The story of the Bakar BioEnginuity Hub is a tale with lots of peaks and valleys, not unlike the dramatic angles and plains that make up this example of 1970 Brutalist architecture on the University of California, Berkeley campus.
“Brutalism should be a mixture of utilitarian and sculptural strength and beauty,” Ken Lidicker, studio director and senior associate for MBH Architects and lead on this project, said. “It [the Hub] is a piece of art in and of itself.” The LEED Gold-certified site relies heavily on concrete for that expression, but also includes two new plazas and a 6,600-square-foot glass-fronted addition to accommodate offices and conference rooms.
The Hub was previously the notorious Berkeley Art Museum and Pacific Film Archive, built just across the street from the main campus during a period when the university was trying to lean more towards the humanities.
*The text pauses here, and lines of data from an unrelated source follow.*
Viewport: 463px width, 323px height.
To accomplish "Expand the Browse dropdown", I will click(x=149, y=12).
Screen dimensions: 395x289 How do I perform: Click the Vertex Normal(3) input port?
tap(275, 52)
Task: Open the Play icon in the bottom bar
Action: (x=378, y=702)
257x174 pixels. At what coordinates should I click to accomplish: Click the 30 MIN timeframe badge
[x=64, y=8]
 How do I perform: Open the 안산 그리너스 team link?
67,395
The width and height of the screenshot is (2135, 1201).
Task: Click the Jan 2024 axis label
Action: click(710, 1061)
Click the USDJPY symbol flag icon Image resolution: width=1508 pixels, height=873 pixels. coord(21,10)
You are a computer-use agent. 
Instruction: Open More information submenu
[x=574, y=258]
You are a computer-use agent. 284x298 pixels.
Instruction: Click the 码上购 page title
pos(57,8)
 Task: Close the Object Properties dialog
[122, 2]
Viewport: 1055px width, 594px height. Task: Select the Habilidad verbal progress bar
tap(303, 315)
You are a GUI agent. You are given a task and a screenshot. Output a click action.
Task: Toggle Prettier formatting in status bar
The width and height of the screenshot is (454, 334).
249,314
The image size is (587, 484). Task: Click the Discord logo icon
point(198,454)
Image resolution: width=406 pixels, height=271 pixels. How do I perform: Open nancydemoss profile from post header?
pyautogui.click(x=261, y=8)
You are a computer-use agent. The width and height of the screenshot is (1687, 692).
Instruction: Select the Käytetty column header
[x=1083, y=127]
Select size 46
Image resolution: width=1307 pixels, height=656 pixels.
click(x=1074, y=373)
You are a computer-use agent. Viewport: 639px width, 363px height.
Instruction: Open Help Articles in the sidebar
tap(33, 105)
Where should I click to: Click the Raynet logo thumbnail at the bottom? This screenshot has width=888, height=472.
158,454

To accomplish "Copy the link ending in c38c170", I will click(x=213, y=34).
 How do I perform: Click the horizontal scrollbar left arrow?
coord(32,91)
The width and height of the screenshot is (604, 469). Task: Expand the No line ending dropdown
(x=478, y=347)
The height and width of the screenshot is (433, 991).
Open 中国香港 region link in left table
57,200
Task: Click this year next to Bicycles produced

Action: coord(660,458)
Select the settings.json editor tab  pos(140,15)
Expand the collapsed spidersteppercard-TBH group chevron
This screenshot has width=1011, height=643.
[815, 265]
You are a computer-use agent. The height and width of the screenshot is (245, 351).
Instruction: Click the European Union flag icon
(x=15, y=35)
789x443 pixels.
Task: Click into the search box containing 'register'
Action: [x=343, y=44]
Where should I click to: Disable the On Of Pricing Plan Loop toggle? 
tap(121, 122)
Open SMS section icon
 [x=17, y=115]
Come 2014, it was deemed seismically unsafe, vacated, and the museum and archive were relocated. Temporary structural improvements kept the building standing. Today, in its latest iteration as a historic restoration on the local and federal registry for historical buildings, it’s serving the community in a completely new way as an incubator for life science-based start-ups.
A Flexible, Affordable Hub for Start-ups
A main atrium area is central to the Hub, with a circular pathway spiraling up via ramps and cantilevered landings that house the primary labs. The design team tried to stay true to this original aesthetic and avoided placing any structural elements under those. “The landings are pretty iconic and were really important to the historical fabric,” Lidicker stressed. “We wanted to keep that atrium feeling as majestic and as powerful as possible.”
“We tried to do as little damage to the building as possible,” Lidicker recalled. “Everything we did is reversible at some point if technologies change, and there’s ways to bring it back to its original pristine shape.”
Lighting the Way to the Future
Another big focus for the restoration was bringing a lot of glass that had been previously converted to fiberglass back to its original intent. The landings were also the former art galleries, so some skylights had been covered up to prevent them from inflicting any UV damage to the art.
The lighting as a program also helps promote wayfinding, with wall-washing luminaries featuring up/down lenses and linear base lighting added to both the cantilevered beams and the ramps in the atrium. Fixtures were designed to mimic the original lighting of the art museum.
The mechanical, electrical and plumbing infrastructure was also overhauled, replacing a gas-and-steam system with all electric, smaller and higher-efficiency equipment like occupancy and daylight sensors/harvesting that reduce the demand for electrical consumption. Those design decisions all helped the Hub to achieve low EUI, operational carbon neutrality and net-zero HVAC water use. The all-electric building system also will reduce carbon emissions by 50% after the year 2030.
“There had been a fence around it [the Hub] which we took down,” Lidicker explained. “Although its function is private, we wanted to open up the building and make it public.”
The four-way connection the Hub provides between the student body, the scientific community, the surrounding Berkeley neighborhoods and society as a whole is one that will result in ground-breaking ideas that will make lives better for years to come.